Collected data ->
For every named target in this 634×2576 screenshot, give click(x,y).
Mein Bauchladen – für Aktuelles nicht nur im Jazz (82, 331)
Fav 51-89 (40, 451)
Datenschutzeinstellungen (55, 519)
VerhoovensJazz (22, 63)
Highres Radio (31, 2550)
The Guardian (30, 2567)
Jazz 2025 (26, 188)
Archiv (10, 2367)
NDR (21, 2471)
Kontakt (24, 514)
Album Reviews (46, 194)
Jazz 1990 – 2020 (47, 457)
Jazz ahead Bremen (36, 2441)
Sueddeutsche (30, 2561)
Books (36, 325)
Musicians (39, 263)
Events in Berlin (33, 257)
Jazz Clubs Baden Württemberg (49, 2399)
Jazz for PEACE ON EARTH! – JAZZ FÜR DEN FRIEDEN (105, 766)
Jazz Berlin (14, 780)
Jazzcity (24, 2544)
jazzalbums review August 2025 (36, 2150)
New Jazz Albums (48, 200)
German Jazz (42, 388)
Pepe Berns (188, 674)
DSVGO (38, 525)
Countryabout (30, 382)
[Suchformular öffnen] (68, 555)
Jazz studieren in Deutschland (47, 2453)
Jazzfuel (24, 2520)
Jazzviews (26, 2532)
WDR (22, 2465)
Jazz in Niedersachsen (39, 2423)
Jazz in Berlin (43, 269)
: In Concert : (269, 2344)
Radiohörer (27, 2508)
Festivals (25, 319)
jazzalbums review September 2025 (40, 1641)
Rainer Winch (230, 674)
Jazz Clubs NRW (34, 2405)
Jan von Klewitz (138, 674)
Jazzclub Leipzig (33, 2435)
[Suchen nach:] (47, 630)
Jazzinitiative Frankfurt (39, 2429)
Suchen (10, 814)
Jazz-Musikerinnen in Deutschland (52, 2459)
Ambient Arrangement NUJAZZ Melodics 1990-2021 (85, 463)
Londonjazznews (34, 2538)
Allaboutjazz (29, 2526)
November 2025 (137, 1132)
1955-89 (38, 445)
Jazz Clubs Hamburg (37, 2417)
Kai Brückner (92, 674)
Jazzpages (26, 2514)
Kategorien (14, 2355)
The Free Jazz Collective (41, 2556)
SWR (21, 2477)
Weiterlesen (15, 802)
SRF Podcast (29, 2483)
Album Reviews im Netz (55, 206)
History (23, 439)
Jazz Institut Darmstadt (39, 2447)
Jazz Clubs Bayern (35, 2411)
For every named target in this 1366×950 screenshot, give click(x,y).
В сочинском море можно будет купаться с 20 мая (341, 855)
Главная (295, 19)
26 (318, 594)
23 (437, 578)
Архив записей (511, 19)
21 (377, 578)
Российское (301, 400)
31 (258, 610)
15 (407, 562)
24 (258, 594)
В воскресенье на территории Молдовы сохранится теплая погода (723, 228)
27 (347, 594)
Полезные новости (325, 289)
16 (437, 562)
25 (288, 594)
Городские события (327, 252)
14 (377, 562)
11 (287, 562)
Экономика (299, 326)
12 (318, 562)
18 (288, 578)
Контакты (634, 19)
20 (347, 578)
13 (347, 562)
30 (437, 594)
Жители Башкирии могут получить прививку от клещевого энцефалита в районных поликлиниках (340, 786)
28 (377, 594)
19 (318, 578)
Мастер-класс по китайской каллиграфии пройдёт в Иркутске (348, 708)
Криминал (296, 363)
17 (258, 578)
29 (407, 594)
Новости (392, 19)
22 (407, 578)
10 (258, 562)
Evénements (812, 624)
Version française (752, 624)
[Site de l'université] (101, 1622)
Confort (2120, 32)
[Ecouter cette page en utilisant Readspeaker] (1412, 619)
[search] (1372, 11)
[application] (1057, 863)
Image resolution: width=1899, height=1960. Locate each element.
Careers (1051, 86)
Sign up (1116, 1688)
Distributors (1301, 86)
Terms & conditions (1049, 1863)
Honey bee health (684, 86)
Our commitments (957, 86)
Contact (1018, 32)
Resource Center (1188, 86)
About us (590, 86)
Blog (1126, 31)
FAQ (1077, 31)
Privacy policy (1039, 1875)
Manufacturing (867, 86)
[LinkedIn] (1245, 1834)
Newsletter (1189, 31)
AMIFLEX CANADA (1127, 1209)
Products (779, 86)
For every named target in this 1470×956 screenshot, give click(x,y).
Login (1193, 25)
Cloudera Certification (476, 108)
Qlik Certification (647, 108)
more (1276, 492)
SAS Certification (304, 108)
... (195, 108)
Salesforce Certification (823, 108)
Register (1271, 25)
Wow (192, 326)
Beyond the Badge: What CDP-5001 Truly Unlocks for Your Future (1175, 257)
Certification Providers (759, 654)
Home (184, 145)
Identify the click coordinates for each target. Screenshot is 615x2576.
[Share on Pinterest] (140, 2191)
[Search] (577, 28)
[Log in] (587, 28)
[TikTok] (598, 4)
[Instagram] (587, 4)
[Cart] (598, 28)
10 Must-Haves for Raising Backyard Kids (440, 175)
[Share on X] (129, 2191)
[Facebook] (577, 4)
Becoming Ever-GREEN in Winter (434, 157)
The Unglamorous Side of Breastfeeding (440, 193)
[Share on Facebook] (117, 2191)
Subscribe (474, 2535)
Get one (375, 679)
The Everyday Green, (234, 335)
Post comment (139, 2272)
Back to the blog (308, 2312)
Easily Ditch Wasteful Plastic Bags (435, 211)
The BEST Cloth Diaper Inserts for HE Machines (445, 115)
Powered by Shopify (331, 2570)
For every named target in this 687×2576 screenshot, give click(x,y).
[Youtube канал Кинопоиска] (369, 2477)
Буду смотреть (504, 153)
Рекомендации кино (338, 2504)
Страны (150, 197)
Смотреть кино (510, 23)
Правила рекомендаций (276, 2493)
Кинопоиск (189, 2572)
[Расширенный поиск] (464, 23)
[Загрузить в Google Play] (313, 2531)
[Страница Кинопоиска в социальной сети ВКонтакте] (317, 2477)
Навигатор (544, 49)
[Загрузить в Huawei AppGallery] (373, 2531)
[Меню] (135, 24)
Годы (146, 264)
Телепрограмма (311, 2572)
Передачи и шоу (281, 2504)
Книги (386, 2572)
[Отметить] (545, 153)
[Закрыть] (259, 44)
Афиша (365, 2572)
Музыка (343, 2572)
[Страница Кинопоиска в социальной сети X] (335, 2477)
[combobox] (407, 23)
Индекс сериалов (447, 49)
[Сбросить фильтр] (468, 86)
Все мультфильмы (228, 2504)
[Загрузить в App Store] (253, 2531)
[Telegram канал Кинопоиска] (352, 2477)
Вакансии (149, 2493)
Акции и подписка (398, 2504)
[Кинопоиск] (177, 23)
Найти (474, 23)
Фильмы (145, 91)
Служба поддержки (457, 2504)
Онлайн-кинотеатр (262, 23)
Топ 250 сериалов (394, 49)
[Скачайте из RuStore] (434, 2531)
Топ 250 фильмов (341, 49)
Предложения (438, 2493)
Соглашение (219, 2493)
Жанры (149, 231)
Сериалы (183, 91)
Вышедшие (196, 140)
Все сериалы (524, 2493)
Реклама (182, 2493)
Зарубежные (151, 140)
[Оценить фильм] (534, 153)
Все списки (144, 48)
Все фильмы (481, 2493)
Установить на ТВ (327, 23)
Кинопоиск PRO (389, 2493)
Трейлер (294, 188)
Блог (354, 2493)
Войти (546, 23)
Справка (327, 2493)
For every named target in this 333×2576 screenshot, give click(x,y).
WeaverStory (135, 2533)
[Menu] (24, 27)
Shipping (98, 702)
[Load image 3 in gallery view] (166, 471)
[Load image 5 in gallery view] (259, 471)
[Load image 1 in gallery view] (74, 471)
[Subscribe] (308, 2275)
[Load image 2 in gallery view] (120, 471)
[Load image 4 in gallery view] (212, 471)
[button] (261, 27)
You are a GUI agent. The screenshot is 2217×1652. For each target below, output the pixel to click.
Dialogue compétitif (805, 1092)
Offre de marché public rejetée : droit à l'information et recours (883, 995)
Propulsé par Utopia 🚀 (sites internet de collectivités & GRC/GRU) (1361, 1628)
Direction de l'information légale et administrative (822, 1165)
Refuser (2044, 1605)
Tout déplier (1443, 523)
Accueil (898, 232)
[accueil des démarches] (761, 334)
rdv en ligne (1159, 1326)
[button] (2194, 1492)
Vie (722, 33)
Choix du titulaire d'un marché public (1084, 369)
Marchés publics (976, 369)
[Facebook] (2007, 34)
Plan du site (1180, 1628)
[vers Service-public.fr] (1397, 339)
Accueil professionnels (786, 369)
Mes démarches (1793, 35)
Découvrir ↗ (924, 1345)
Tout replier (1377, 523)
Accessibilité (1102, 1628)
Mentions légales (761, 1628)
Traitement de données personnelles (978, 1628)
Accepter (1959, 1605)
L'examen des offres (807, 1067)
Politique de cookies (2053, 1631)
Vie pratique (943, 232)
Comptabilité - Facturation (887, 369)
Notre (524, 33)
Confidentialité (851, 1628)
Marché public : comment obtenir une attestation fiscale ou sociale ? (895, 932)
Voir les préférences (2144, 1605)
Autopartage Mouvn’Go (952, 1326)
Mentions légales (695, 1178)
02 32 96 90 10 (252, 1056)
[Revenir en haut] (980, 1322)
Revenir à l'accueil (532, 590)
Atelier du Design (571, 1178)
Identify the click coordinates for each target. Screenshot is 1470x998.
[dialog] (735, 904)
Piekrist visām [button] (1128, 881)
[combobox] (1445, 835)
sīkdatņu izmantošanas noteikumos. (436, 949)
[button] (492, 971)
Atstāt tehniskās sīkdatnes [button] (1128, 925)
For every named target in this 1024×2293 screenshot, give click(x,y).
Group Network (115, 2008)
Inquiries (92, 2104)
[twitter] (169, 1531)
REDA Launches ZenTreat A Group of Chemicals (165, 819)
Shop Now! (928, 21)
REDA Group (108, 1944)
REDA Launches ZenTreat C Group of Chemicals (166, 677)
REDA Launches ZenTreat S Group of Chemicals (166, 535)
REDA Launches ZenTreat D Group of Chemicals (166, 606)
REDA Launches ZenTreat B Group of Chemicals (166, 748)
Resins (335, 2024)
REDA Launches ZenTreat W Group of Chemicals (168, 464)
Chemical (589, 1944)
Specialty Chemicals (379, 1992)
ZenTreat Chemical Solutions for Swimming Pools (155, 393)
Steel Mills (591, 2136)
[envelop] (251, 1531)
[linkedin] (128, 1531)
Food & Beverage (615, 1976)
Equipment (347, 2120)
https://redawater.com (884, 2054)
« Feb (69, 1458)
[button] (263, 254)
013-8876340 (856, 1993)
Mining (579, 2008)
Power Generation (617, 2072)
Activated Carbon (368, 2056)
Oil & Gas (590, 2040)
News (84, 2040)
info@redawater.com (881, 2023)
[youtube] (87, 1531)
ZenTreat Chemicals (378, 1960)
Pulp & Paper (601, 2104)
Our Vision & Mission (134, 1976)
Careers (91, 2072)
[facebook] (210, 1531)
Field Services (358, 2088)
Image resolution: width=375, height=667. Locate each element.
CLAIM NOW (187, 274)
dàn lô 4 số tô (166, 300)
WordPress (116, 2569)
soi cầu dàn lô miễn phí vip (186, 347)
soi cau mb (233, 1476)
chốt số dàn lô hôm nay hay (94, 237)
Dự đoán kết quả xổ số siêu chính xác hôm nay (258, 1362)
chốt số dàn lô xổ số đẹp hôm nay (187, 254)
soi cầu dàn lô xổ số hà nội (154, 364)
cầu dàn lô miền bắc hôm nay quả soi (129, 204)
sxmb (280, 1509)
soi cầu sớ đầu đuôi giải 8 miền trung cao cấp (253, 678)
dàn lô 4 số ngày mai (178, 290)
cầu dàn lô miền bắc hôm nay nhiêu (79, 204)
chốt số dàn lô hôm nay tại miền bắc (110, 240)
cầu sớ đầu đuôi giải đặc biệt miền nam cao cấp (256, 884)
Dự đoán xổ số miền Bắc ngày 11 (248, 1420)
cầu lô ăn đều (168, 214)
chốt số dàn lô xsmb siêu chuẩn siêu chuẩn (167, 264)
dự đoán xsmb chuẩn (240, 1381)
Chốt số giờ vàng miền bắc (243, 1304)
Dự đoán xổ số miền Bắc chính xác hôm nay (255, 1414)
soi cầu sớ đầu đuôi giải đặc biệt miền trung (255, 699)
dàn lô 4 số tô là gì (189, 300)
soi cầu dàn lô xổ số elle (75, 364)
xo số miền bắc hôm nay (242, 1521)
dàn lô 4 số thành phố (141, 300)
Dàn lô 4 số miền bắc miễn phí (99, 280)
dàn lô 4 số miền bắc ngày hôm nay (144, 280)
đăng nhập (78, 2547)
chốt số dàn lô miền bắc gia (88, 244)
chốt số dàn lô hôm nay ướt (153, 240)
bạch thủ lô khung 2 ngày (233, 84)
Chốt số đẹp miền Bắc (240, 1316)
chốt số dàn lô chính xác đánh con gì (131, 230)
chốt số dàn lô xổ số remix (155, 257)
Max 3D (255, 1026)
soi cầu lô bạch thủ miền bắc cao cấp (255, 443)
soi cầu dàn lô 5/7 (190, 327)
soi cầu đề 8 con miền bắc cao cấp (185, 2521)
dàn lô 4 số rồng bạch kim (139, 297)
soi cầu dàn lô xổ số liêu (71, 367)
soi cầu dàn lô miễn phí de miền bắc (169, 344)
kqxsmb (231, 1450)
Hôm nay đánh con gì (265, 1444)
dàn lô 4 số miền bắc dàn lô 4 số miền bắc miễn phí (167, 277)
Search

WHAT IS BEING ASKED ->
Return, word for word, the lines from the one containing "đăng nhập (78, 2547)" through the end of the data above, both ends included, and nothing else.

WRITTEN RESPONSE ->
đăng nhập (78, 2547)
chốt số dàn lô miền bắc gia (88, 244)
chốt số dàn lô hôm nay ướt (153, 240)
bạch thủ lô khung 2 ngày (233, 84)
Chốt số đẹp miền Bắc (240, 1316)
chốt số dàn lô chính xác đánh con gì (131, 230)
chốt số dàn lô xổ số remix (155, 257)
Max 3D (255, 1026)
soi cầu lô bạch thủ miền bắc cao cấp (255, 443)
soi cầu dàn lô 5/7 (190, 327)
soi cầu đề 8 con miền bắc cao cấp (185, 2521)
dàn lô 4 số rồng bạch kim (139, 297)
soi cầu dàn lô xổ số liêu (71, 367)
soi cầu dàn lô miễn phí de miền bắc (169, 344)
kqxsmb (231, 1450)
Hôm nay đánh con gì (265, 1444)
dàn lô 4 số miền bắc dàn lô 4 số miền bắc miễn phí (167, 277)
Search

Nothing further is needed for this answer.